Dans Raphaêl, roman autobiographique écrit en 1849, Lamartine nous raconte sous forme idéalisée, mais néanmoins ardente, ses amours de 1816 avec Julie Charles au bord du lac du Bourget. Un amour transcendantal et souffrant. Lamartine trace une ligne d'identification entre aimer, souffrir et mourir. Il y a un bonheur paisible et intime dans cette douleur d'aimer jusqu'à la mort qui libère de la chair. Il y a quelque chose d'éternel dans cet amour qui touche à l'infini et que des amants peuvent atteindre à des moments sublimes: un instant d'éternité dans la banalité de l'existence quotidienne. Une coïncidence de sentiments, une collusion d'identités, un bonheur éphémère. La mort, finitude de la vie et de l'amour. «L'amour tue», car elle est anhistorique: située hors de l'histoire, elle tue le temps, elle est la mort de l'avenir. À cette plainte de Julie répond le discours de Raphaël, son amant, sur le sens sacrificiel* de l'amour, inspiré d'un christianisme «doloriste» et «passionniste» (aimer, c'est pâtir) très éloigné de la conception originelle d'une religion bâtie sur la convivialité joyeuse dans l'amour où l'image de la table commune l'emporte sur celle de la croix, car celle-ci est vaincue par la résurrection. Raphaël ne désire-t-il pas la joie dans la douleur d'aimer: souffrir, «une goutte de plus à la coupe du bonheur»? Le feu de l'amour noble et chaste pour sa Dame, inaccessible beauté, éteint la flamme de l'amour dit charnel et vulgaire.

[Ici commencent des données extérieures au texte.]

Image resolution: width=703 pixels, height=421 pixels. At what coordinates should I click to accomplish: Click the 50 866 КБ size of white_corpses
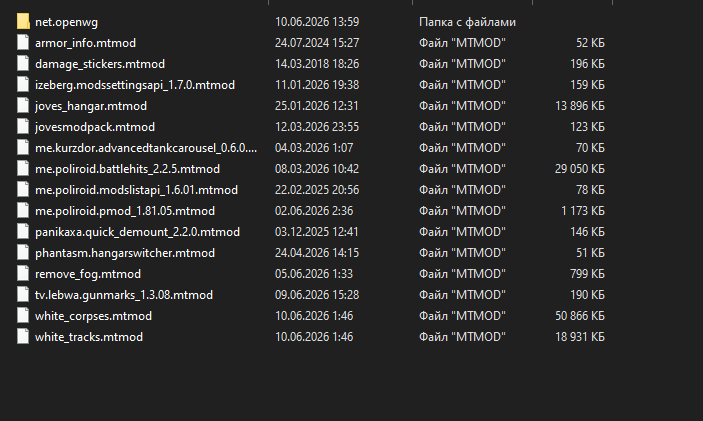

CVIV. Quelquefois Julie pleurait tout à coup d'une tristesse étrange. C'était de me voir condamné, par cette mort toujours cachée, mais toujours présente entre nous, à n'avoir devant les yeux en elle qu'un fantôme de bonheur qui s'évanouirait et ne me laisserait qu'un linceul dans les mains!... Elle gémissait, elle s'accusait de m'avoir inspiré une passion qui ne pourrait jamais me rendre heureux. «Oh! je voudrais mourir, mourir vivre, mourir jeune et encore aimée! me disait-elle. Oui mourir! puisque je ne puis être à la fois que l'objet et l'illusion de l'amour pour toi! ton délire et ton supplice tout ensemble! Ah! c'est plus divin des bonheurs et la plus cruelle des condamnations confondus dans la même destinée! que l'amour me tue! et que tu me survives pour aimer, après moi, selon ta nature et selon ton coeur! Je serai moins malheureuse en mourant que je ne le suis en sentant que je vis de tes peines et que je te voue à la perpétuelle mort de ta jeunesse et de ton avenir!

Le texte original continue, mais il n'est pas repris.